== Input rows ==
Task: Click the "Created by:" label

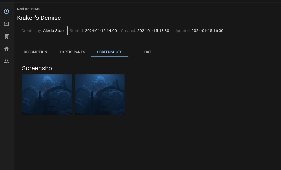Action: point(32,31)
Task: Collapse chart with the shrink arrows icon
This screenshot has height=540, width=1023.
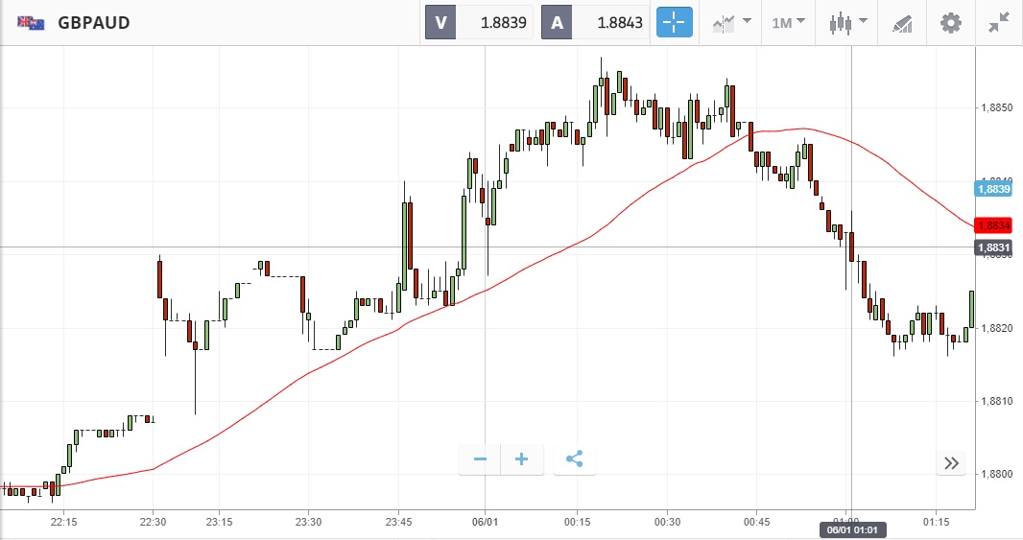Action: click(999, 22)
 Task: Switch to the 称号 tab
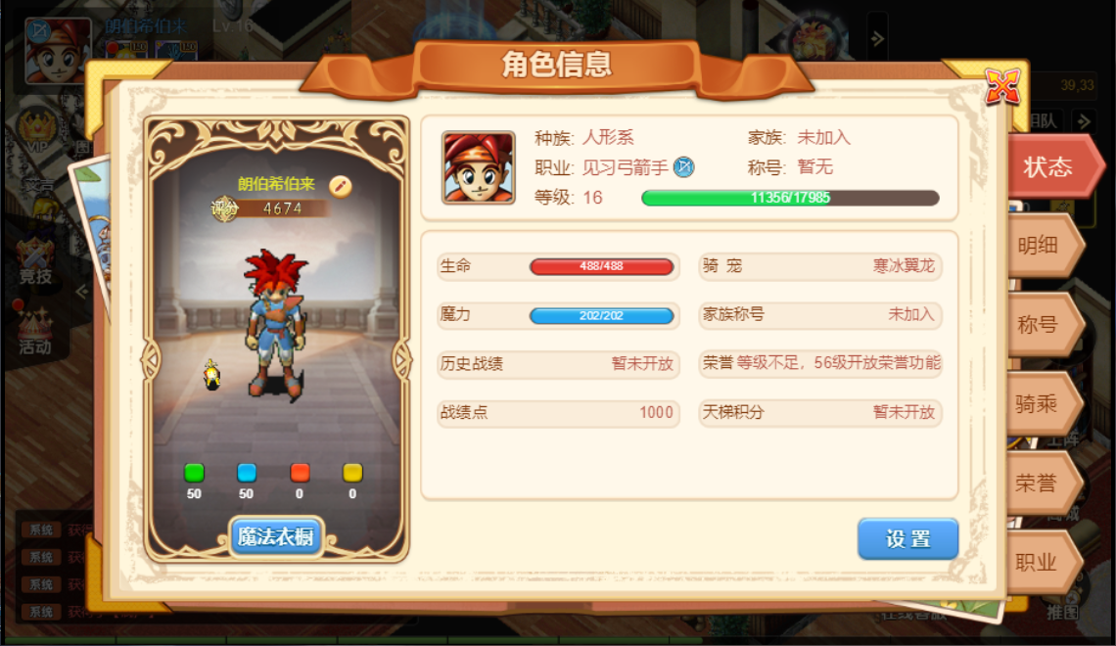[x=1045, y=325]
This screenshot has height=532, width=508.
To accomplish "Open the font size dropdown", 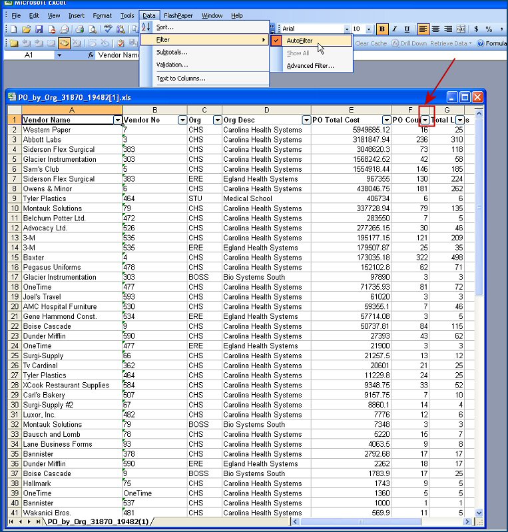I will click(368, 29).
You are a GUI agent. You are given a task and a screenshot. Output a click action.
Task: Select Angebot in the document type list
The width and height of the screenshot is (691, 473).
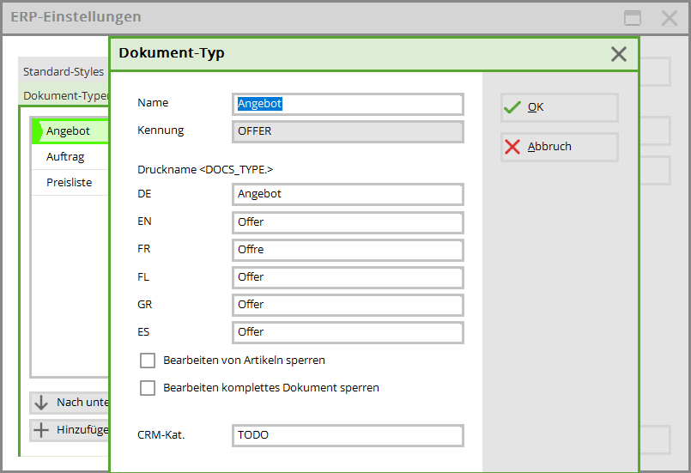(x=69, y=131)
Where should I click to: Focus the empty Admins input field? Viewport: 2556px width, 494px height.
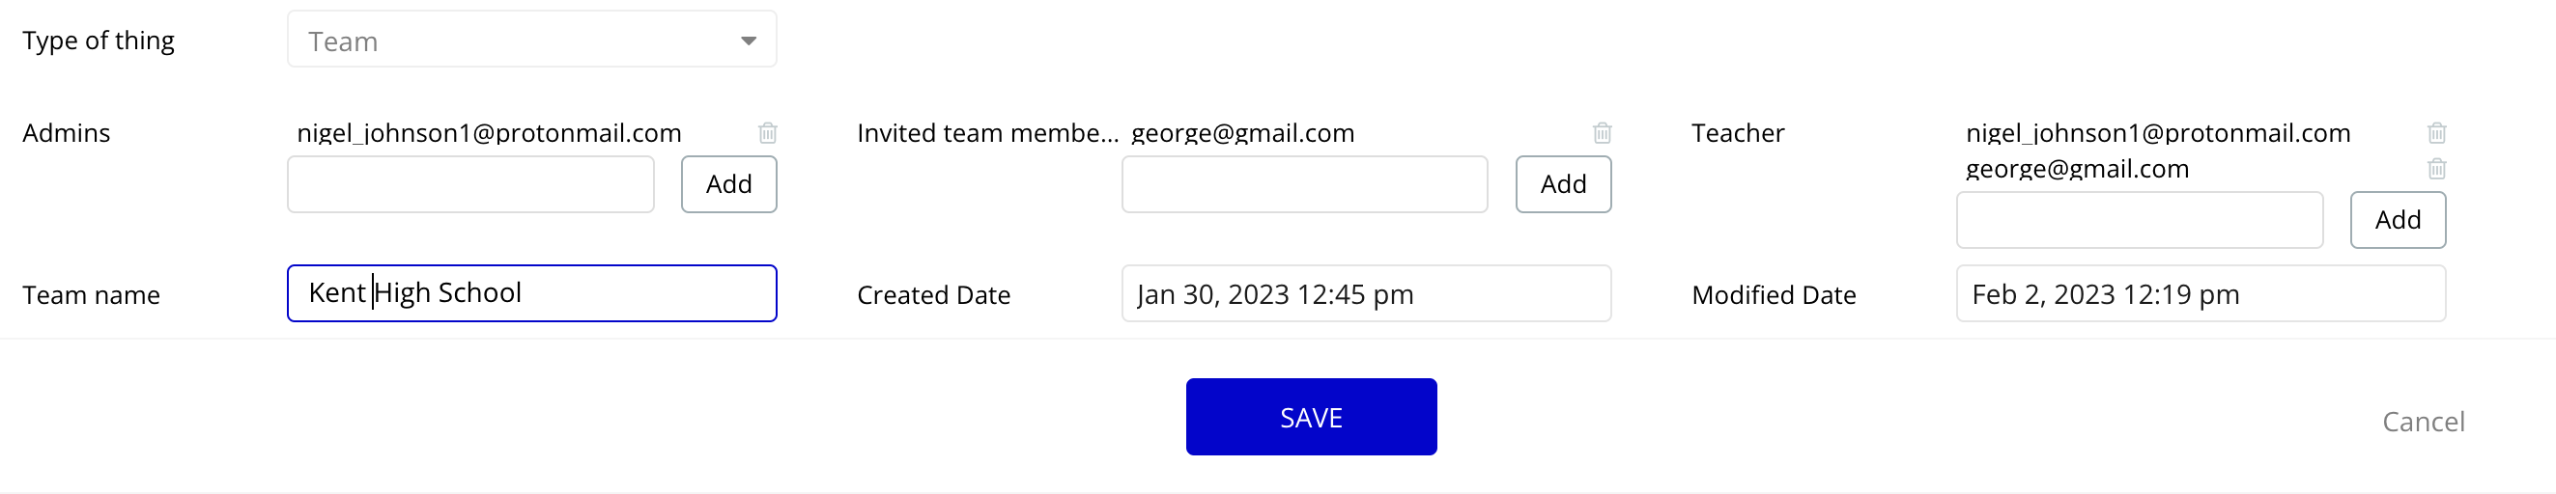[x=470, y=185]
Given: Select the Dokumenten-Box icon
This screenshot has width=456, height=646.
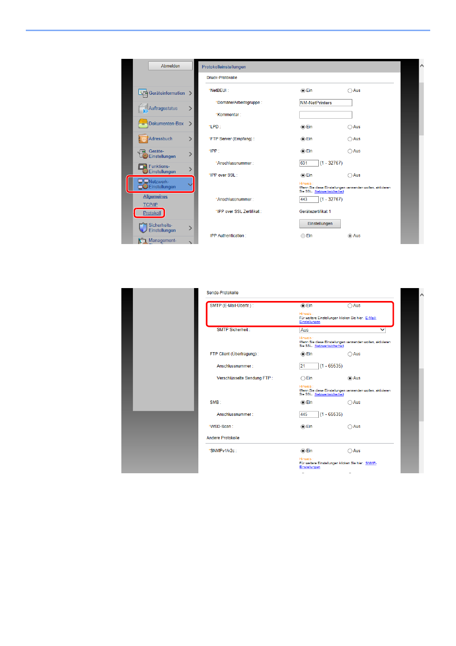Looking at the screenshot, I should (142, 123).
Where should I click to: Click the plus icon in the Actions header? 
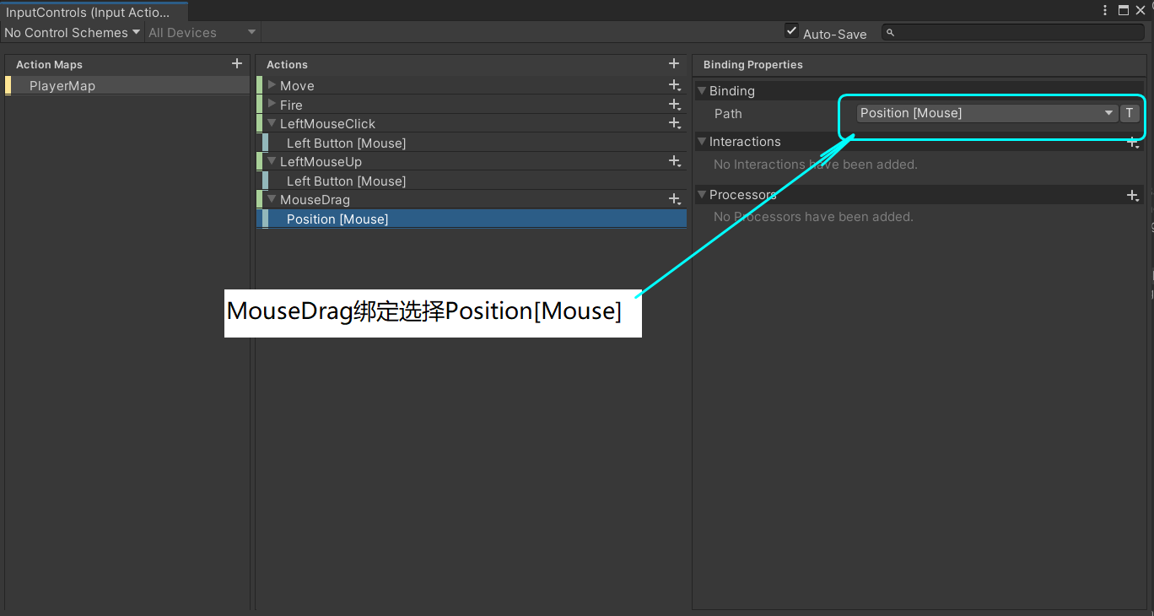click(674, 63)
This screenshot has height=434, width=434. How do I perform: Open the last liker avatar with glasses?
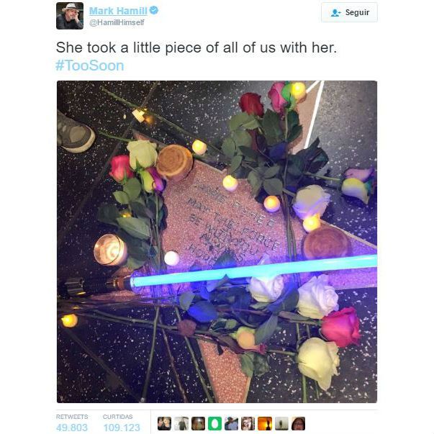(x=299, y=423)
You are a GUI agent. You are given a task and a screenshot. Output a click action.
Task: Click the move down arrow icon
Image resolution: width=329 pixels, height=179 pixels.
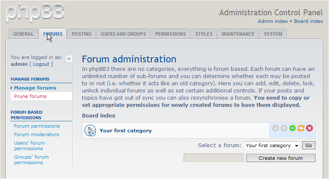(284, 128)
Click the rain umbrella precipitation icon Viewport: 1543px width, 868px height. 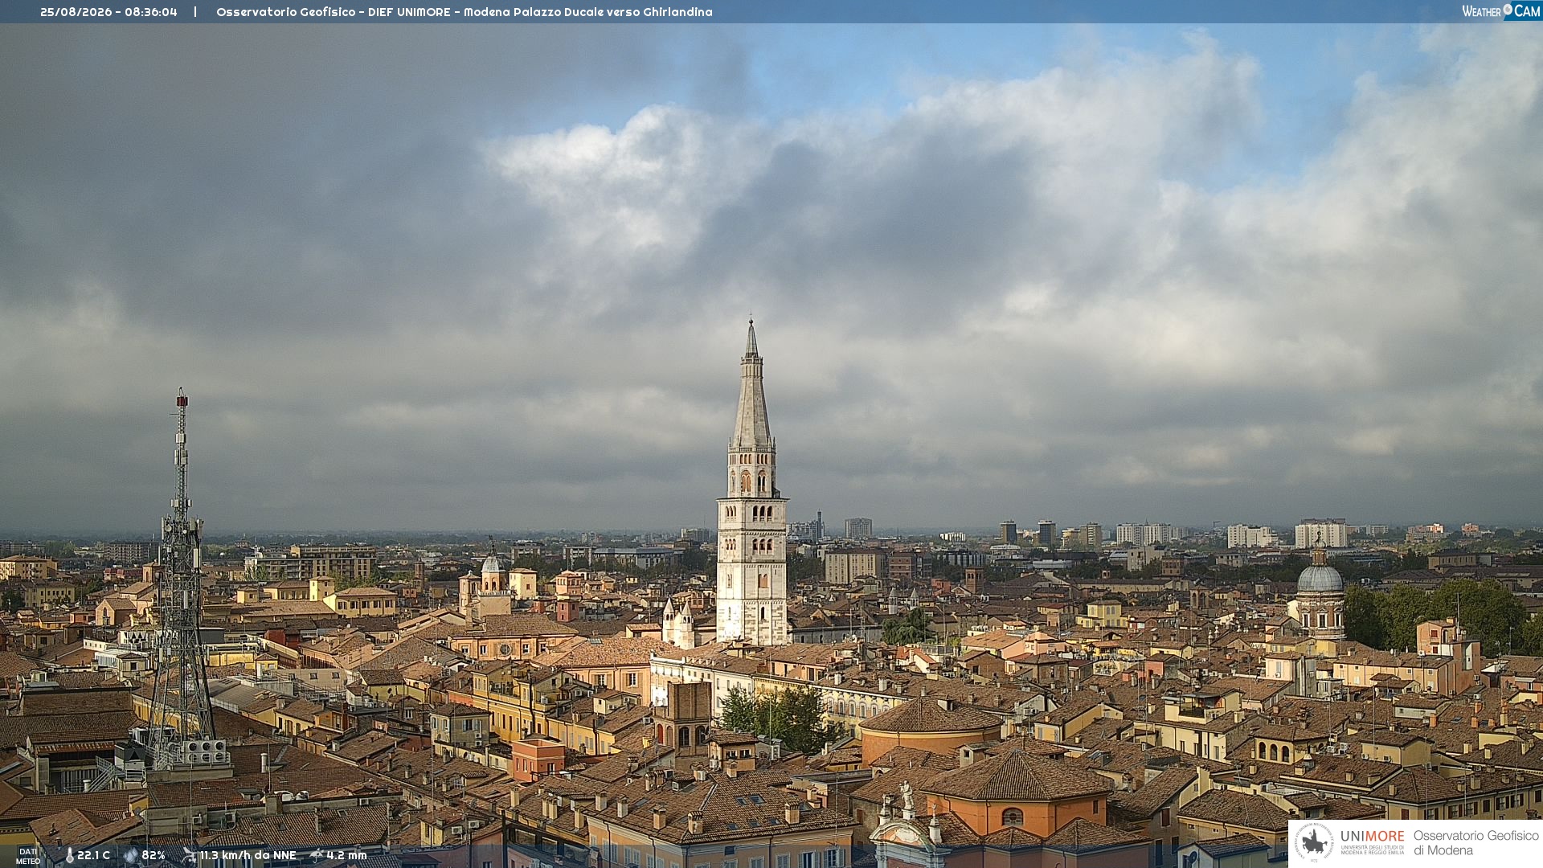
===
▶ [Description of the task] Please render the data from the line with "This screenshot has height=434, width=434." through the end of the data as a Markdown table with the columns Row and Line. Skip blank lines and leave the pictures out.

▶ [Reply to the exercise]
| Row | Line |
|---|---|
| 1 | This screenshot has height=434, width=434. How do I perform: Open the last liker avatar with glasses? |
| 2 | (x=299, y=423) |
| 3 | You are a GUI agent. You are given a task and a screenshot. Output a click action. |
| 4 | Task: Click the move down arrow icon |
| 5 | Image resolution: width=329 pixels, height=179 pixels. |
| 6 | (284, 128) |
| 7 | Click the rain umbrella precipitation icon Viewport: 1543px width, 868px height.  |